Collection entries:

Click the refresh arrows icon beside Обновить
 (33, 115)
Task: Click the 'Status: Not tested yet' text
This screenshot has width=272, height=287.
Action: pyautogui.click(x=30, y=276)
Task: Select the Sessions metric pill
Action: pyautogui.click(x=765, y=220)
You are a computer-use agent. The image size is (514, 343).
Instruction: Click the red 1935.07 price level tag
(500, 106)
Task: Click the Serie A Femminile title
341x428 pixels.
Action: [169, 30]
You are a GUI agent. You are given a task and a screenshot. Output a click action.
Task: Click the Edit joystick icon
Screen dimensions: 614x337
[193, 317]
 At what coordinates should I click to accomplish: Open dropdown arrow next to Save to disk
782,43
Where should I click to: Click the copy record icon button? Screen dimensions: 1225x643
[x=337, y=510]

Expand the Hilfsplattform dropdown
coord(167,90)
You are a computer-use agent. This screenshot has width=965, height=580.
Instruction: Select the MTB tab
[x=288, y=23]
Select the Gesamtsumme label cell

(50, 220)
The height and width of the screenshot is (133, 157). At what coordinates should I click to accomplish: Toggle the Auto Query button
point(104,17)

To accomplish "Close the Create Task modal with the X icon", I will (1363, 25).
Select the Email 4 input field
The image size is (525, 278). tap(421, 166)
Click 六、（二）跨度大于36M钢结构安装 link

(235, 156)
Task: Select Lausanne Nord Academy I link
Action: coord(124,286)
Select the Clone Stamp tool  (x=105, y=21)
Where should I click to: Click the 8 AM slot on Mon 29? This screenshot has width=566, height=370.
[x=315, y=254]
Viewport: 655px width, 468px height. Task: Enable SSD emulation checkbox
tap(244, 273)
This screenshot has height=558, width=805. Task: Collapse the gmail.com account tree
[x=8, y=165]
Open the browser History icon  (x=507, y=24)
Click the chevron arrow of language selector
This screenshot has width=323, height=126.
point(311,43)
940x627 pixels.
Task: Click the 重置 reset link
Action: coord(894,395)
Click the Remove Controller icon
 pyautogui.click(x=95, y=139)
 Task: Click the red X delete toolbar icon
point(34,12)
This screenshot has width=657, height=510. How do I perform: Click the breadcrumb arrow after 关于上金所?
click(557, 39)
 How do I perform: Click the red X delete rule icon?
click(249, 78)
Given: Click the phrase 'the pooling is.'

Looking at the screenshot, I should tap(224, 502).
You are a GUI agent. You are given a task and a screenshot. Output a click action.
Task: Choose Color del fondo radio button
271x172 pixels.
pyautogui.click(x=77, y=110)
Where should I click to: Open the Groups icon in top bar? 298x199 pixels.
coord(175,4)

> **Exercise**
Exactly and only the lines from the one containing "Where should I click to: Open" to the end of the entries above are to be written out.

> **Task output**
Where should I click to: Open the Groups icon in top bar? 298x199 pixels.
coord(175,4)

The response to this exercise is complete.